* _Exercise set_
- 1) Reproduce word for word the portion of the Baby Jessica article between "ANNA JACQUELINE SCHMIDT was" and "happy and content.", inclusive.
- 2) Write the next part of the Baby Jessica article, picking up right after its final sentence.

Segment Start: Provided passage

She's Not Baby Jessica Anymore

ANNA JACQUELINE SCHMIDT was last seen wailing as she was moved from one set of parents to another after a custody battle that wrenched hearts. Now, she seems happy and content.

"WANNA PLAY?" IT'S 2 o'clock in the afternoon, and Anna Jacqueline Schmidt plops her 3-year-old body onto the floor of her bedroom. Soon she's reaching into her menagerie of stuffed animals and dolls and picking out the baby doll with the long hair and blue-and-white dress. What's her name? "Chloe," Anna says without hesitation. It's not just a reference to the doll but a paean to her real-life baby sister napping in the room next door. Moments later she retrieves another doll. What's her name? "Chloe," she smiles. Now she's back with a doll in one hand and a diaper in the other. "Wanna dress her?" she offers. Sure. What's her name? "Chloe." And the others? "Chloe," she giggles, then scampers off in search of new adventures.

In any other household, the scene would have been routine. But for Anna Schmidt, the ordinary is extraordinary. Eight months ago Anna was known as Baby Jessica, and pundits everywhere were dooming her to life in emotional hell. For 2 1/2 years she was at the heart of one of the most bitter custody battles in America, caught between the parents in Michigan who reared her and the parents in Iowa who gave birth to her and wanted her back. Though no adoption ever took place, Jessica symbolized every adoptive parent's nightmare. Her face filled magazine covers, her story became a movie of the week. And while congressmen and psychologists argued whose best interests were served by the tug of war, the vast majority of Americans in poll after poll supported the would-be adopters. The courts in both states disagreed. And so last August Jan and Roberta DeBoer were forced to return her to her biological parents, Dan and Cara Schmidt. The last time anyone saw Baby Jessica, she was wailing inconsolably as a van sped her from the only home she'd ever known.

Segment End: Provided passage
Segment Start: Data records

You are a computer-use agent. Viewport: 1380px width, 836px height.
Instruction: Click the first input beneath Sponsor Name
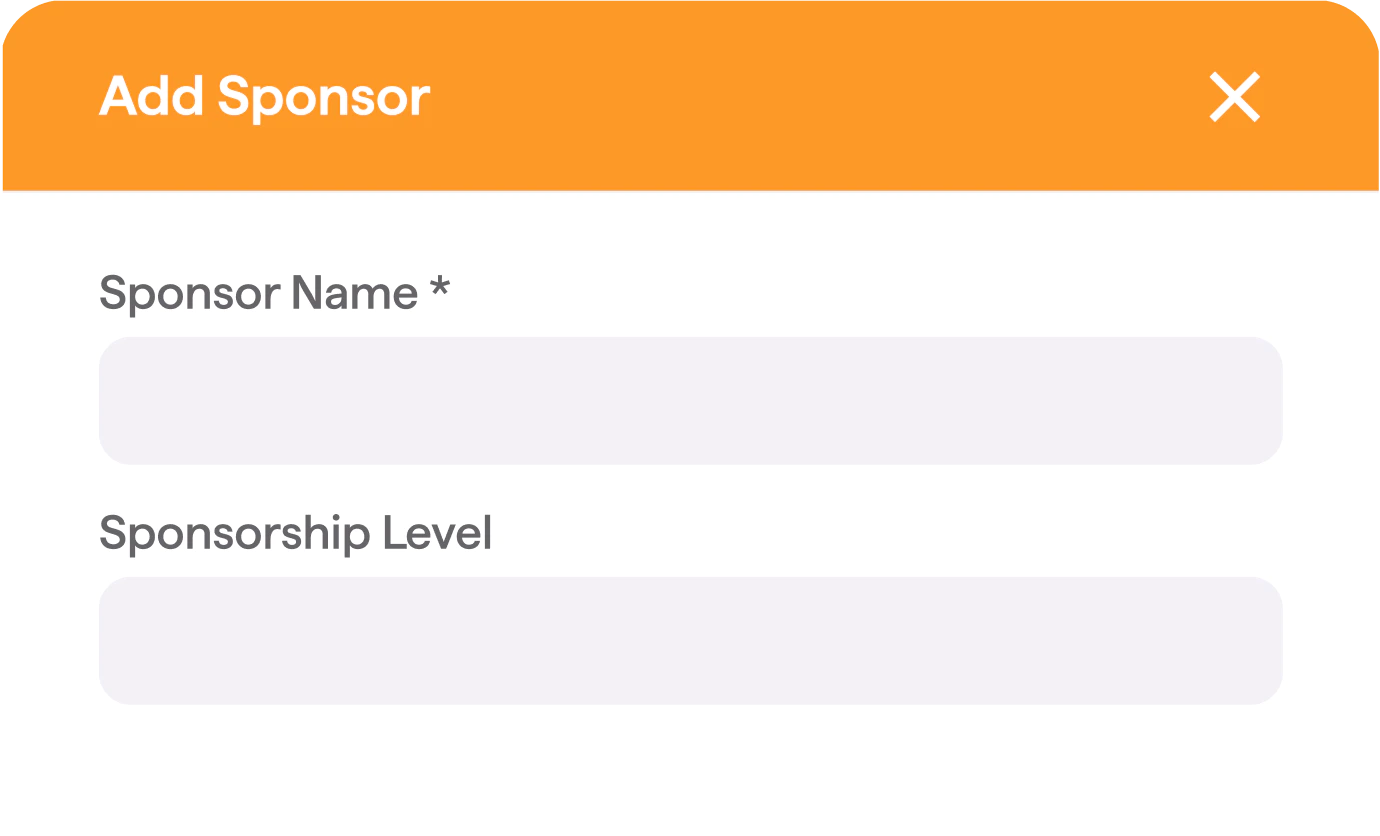pyautogui.click(x=690, y=400)
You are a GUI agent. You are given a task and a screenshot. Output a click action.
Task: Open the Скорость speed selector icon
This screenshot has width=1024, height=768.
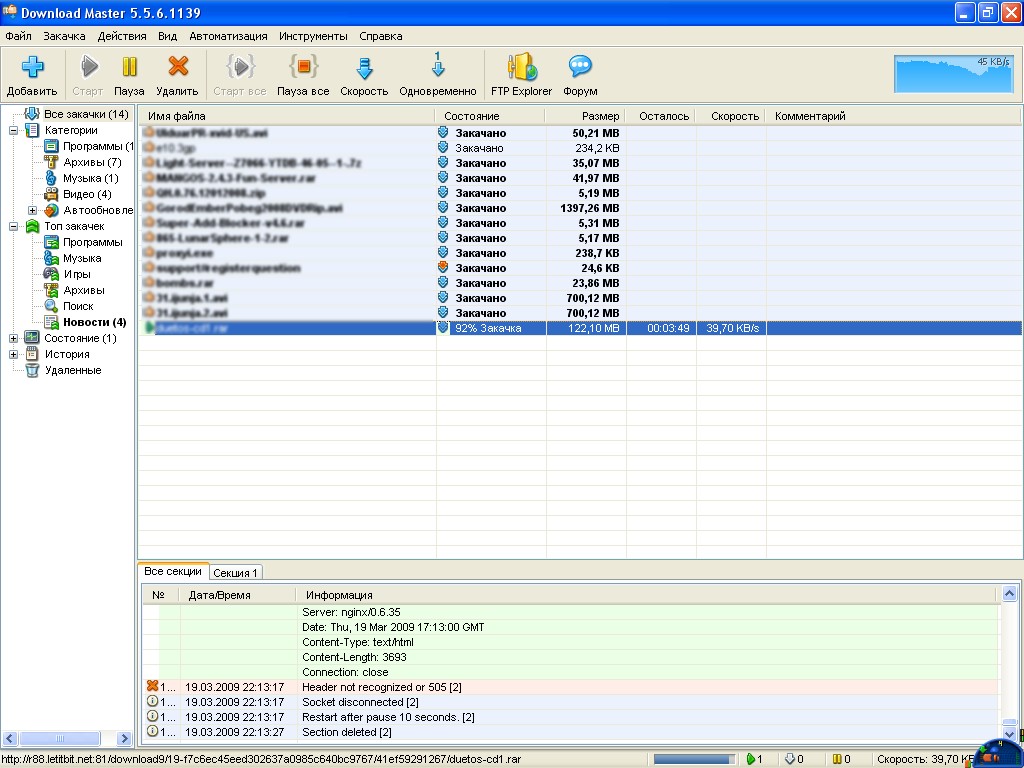point(364,68)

Segment End: Data records

* _Responses by task_
- 1)
ANNA JACQUELINE SCHMIDT was last seen wailing as she was moved from one set of parents to another after a custody battle that wrenched hearts. Now, she seems happy and content.

- 2)
But she's not Baby Jessica anymore, and the unhappy epilogue that was mapped out for her hasn't materialized. "Everyone guaranteed-guaranteed-that she would have short-term trauma, that she wouldn't eat, she wouldn't sleep, she'd cry. it didn't happen. She progressed, rapidly," Cara Schmidt says with a mix of triumph and relief. Within a month of moving to Iowa, Anna was toilet trained and had given up her bottle and pacifier-developmentally, right on schedule. And despite warnings, even the name change, Cara says, hasn't proved disastrous. Although the Schmidts vowed to call her Jessica, they clearly didn't like the name the DeBoers had given her. First they called her Jessica, then Jessianna. In November, Dan asked her if she wanted to shorten it to Anna, the name Cara had chosen. She agreed-and now calls herself "Annajacquelineschmidt."

Detroit psychoanalyst Lucy Biven, who was appointed by the Michigan courts to oversee Anna's transfer, believes that the Schmidts' elation isn't premature. "Anna never regressed, which meant her attachment to the Schmidts [forged during eight visits before the transfer] was good enough and strong enough that she used it to keep growing," Biven says. "Now, is it OK to separate a child from her parents? Is there no price to be paid? No. But I am heartened by [Anna's] adjustment and attachment."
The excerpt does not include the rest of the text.